* Problem requirements *
Locate every line in the rows below that contains the word "dropdown", and copy each of those lines out in full.

* Listed entries *
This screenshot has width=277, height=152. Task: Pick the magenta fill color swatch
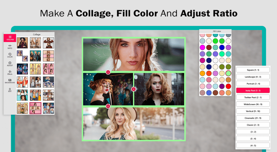(202, 47)
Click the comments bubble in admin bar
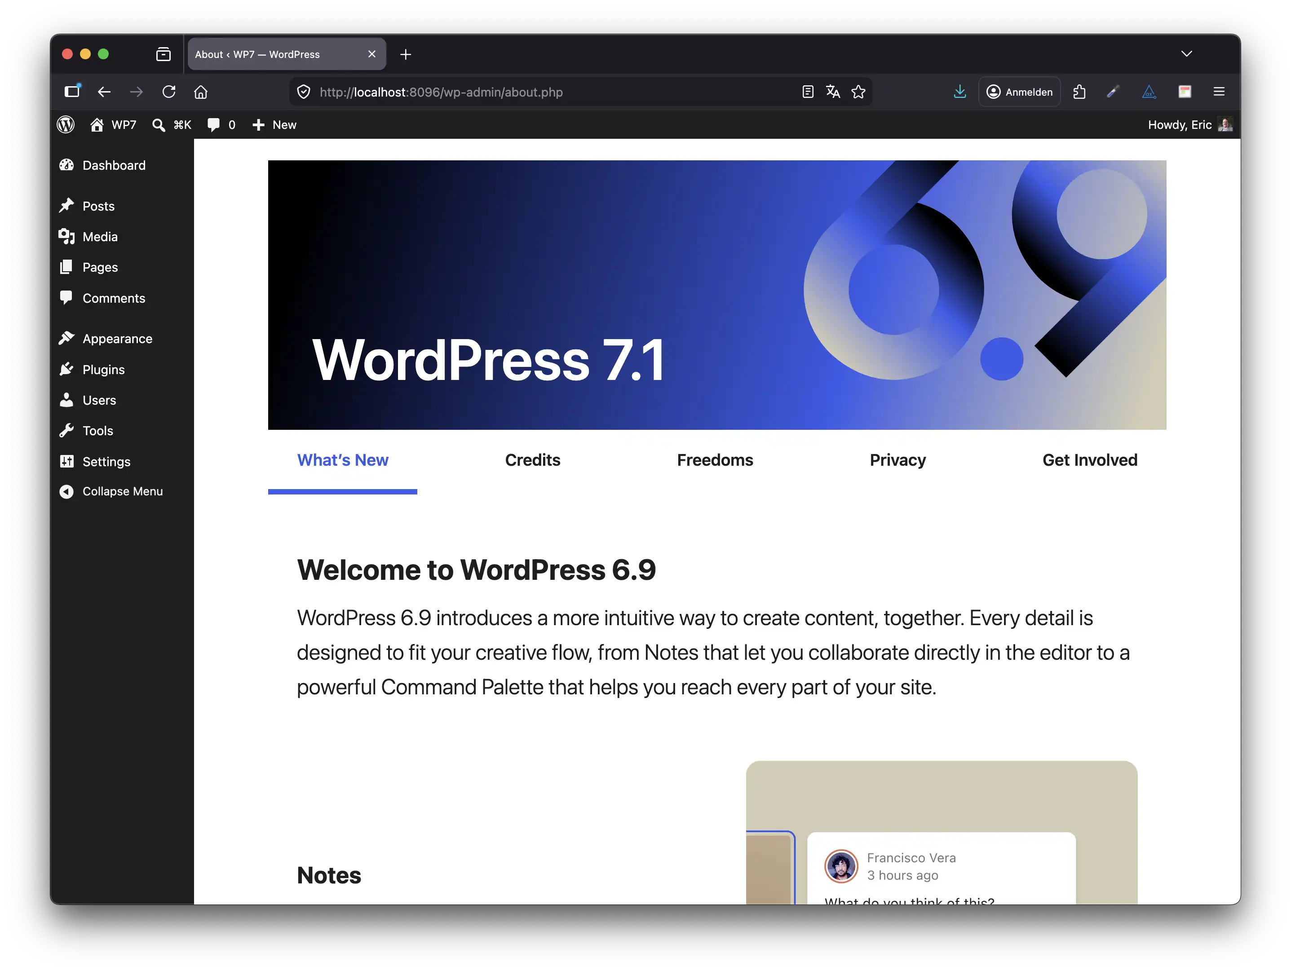Screen dimensions: 1291x971 (214, 125)
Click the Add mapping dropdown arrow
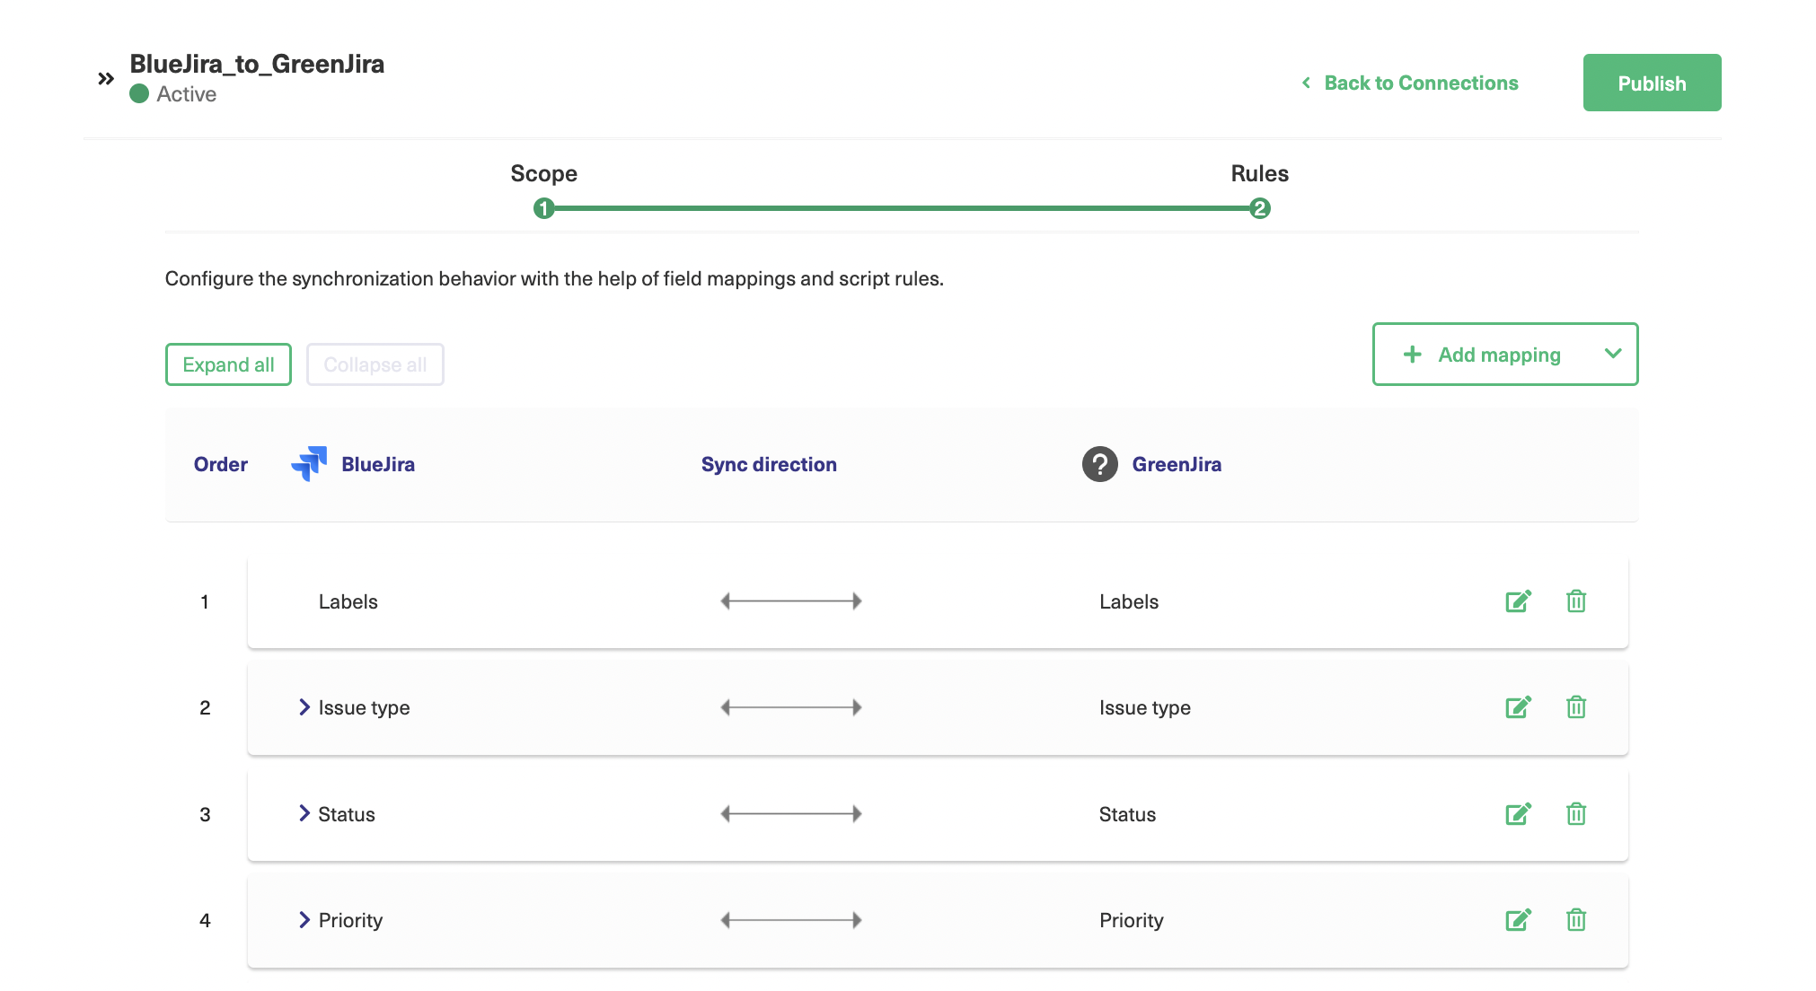This screenshot has height=991, width=1816. click(x=1611, y=354)
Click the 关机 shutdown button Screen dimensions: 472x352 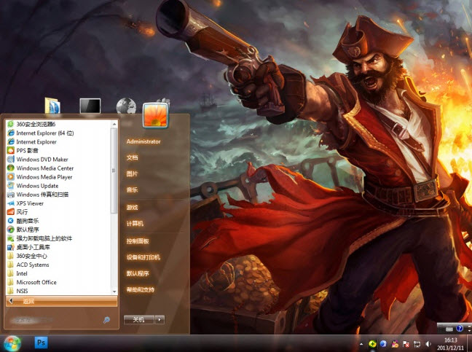point(138,319)
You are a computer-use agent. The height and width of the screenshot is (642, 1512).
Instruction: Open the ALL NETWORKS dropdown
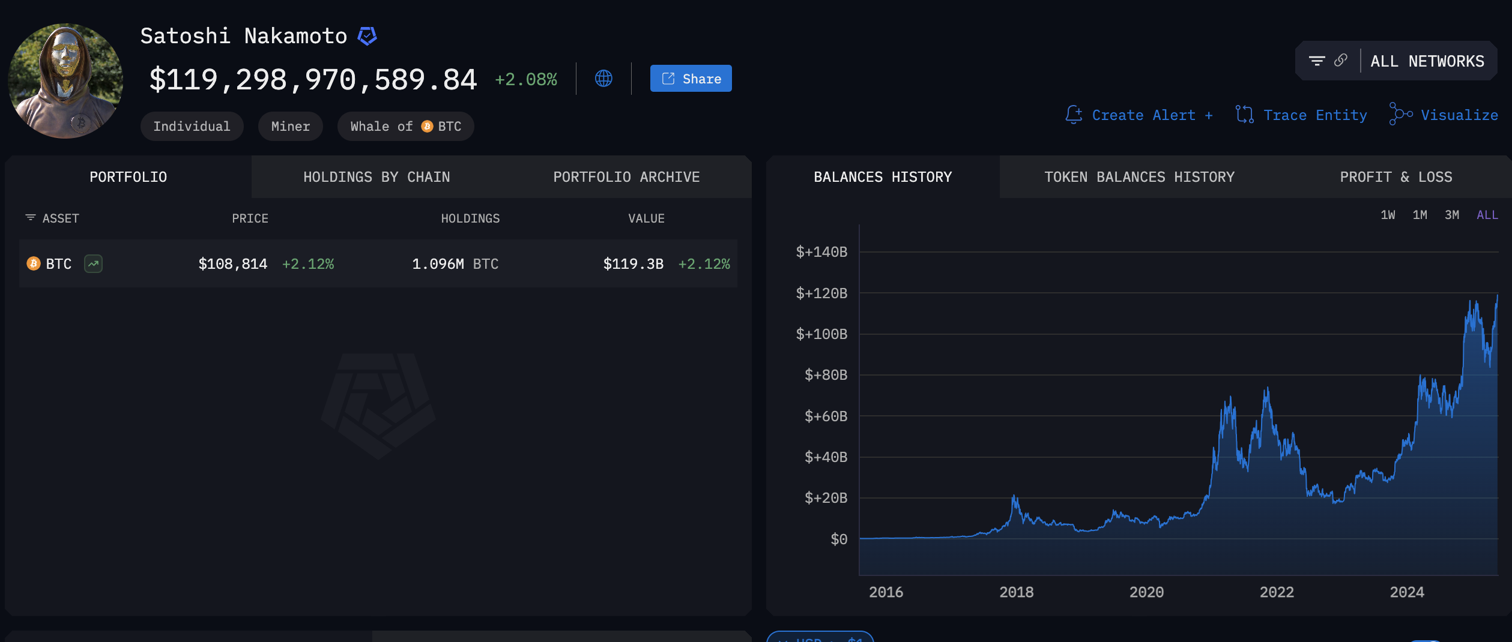tap(1427, 61)
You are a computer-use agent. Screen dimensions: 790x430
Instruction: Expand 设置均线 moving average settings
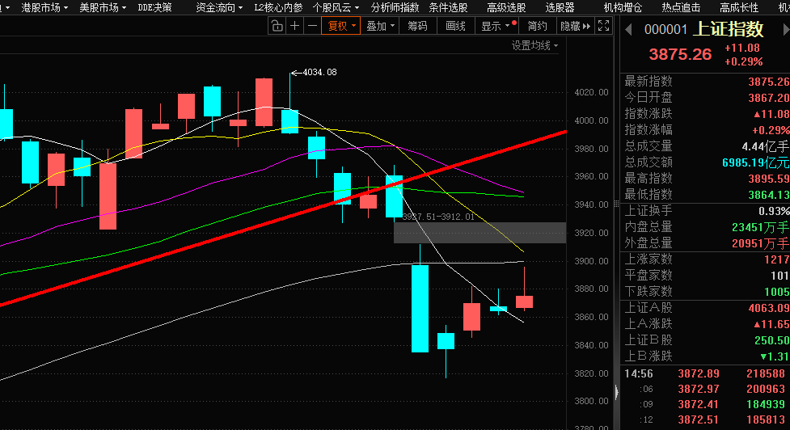(x=534, y=46)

* Written reply *
Click the Add mapping dropdown arrow
Instruction: Open the ALL NETWORKS dropdown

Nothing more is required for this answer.